ZITIERTER TEXT:
* * * * *

Politik Beim SPD-Parteitag hängt viel von Martin Schulz‘ Rede ab — und von seinen Ministerambitionen

600 Delegierte der SPD plus 45 Vorstandsmitglieder entscheiden am Sonntag, ob die Partei in förmliche Koalitionsverhandlungen mit der Union einsteigt.

Beim SPD-Parteitag hängt viel von Martin Schulz‘ Rede ab. Archivbild.

Foto: Bernd von Jutrczenka

Berlin. Auf die Frage, wie es wohl ausgehen werde, antwortet ein langjähriger Mitarbeiter des Willy-Brandt-Hauses erstaunlich präzise: „68 zu 32 Prozent für die GroKo. Die Linke bei uns wird immer überschätzt“. Das bestätigt die Geschichte der letzten großen Konflikte in der SPD zwar, etwa die Debatte um das Freihandelsabkommen CETA, doch deutet vieles darauf hin, dass es am Sonntag in Bonn etwas knapper wird.

* * * * *

AUFGABEN:
(1) Wie viele Delegierte und Vorstandsmitglieder entscheiden laut dem Artikel zum SPD-Parteitag am Sonntag über den Einstieg in Koalitionsverhandlungen?
(2) Nennen Sie sämtliche Zahlen, die im Artikel zum SPD-Parteitag in Ziffern geschrieben sind.
(3) Führen Sie den Artikel zum SPD-Parteitag im Anschluss an seinen letzten Satz weiter.

MATERIAL:
* * * * *

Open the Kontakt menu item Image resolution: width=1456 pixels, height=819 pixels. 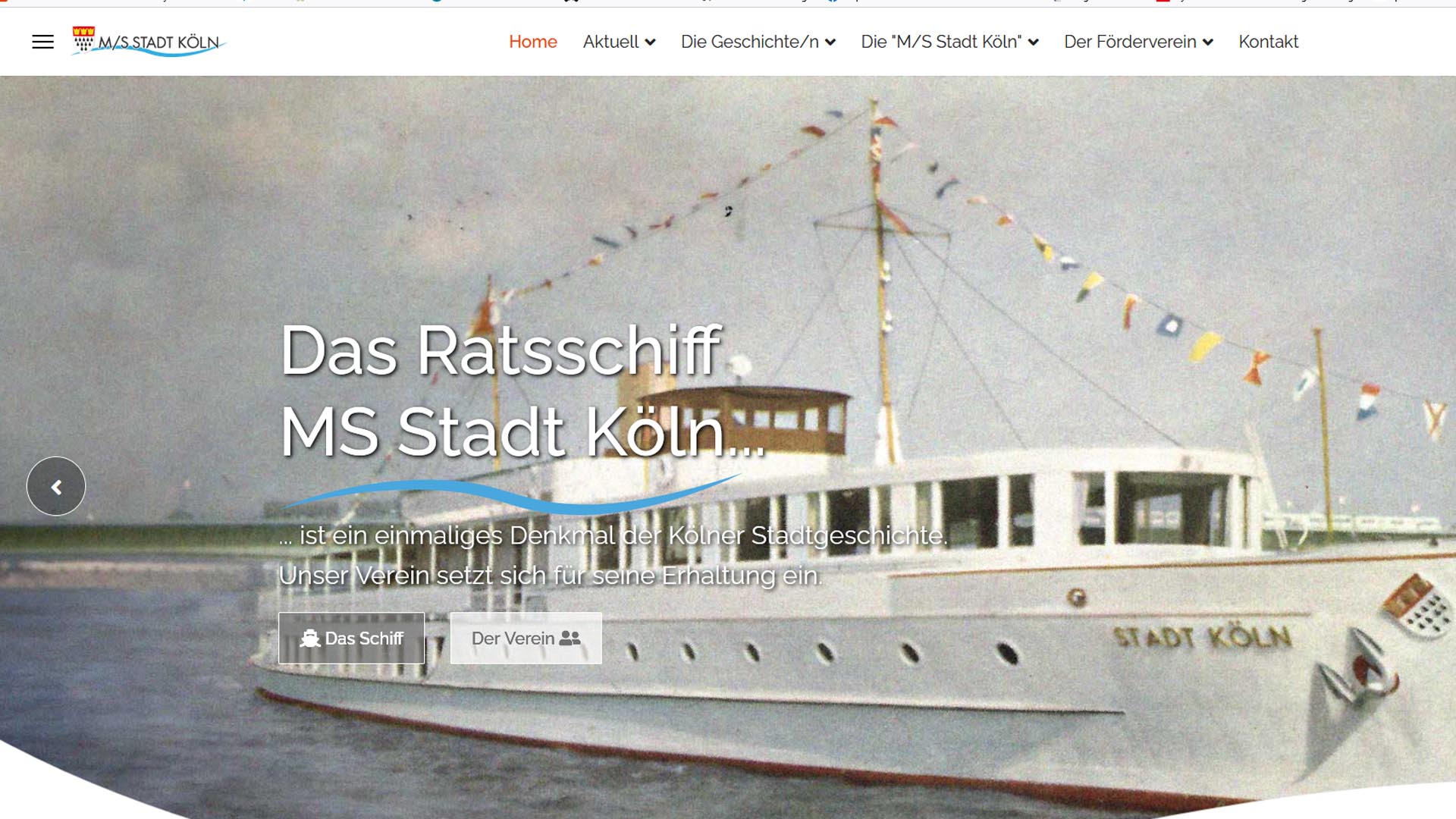tap(1269, 42)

* * * * *

LÖSUNGEN:
(1) 600 Delegierte der SPD und 45 Vorstandsmitglieder.

(2) 600, 45, 68, 32

(3)
600 Delegierte plus 45 Vorstandsmitglieder entscheiden, ob die Partei in förmliche Koalitionsverhandlungen mit der Union einsteigt. Das Treffen ist auf fünf Stunden angesetzt: Rede des Vorsitzenden Martin Schulz, Debatte. Dann folgt die Abstimmungen über die Vorstandsempfehlung, GroKo-Verhandlungen aufzunehmen, und einen Gegenantrag des Berliner Landesverbandes, genau das nicht zu tun. Da die Delegierten alle ihre Rückfahrten gebucht haben, dürfte es keine gravierenden Verzögerungen geben. Angela Merkel und ganz Deutschland warten auf die Entscheidung. Das Ende der unendlichen Geschichte um die Bildung einer neuen Bundesregierung wäre freilich auch das noch nicht. Über das Ergebnis von Koalitionsverhandlungen müssten nämlich am Ende noch einmal alle SPD-Mitglieder per Urabstimmung entscheiden. 2013 stimmten nach ebenfalls kontroverser Debatte 75 Prozent der Mitglieder dafür.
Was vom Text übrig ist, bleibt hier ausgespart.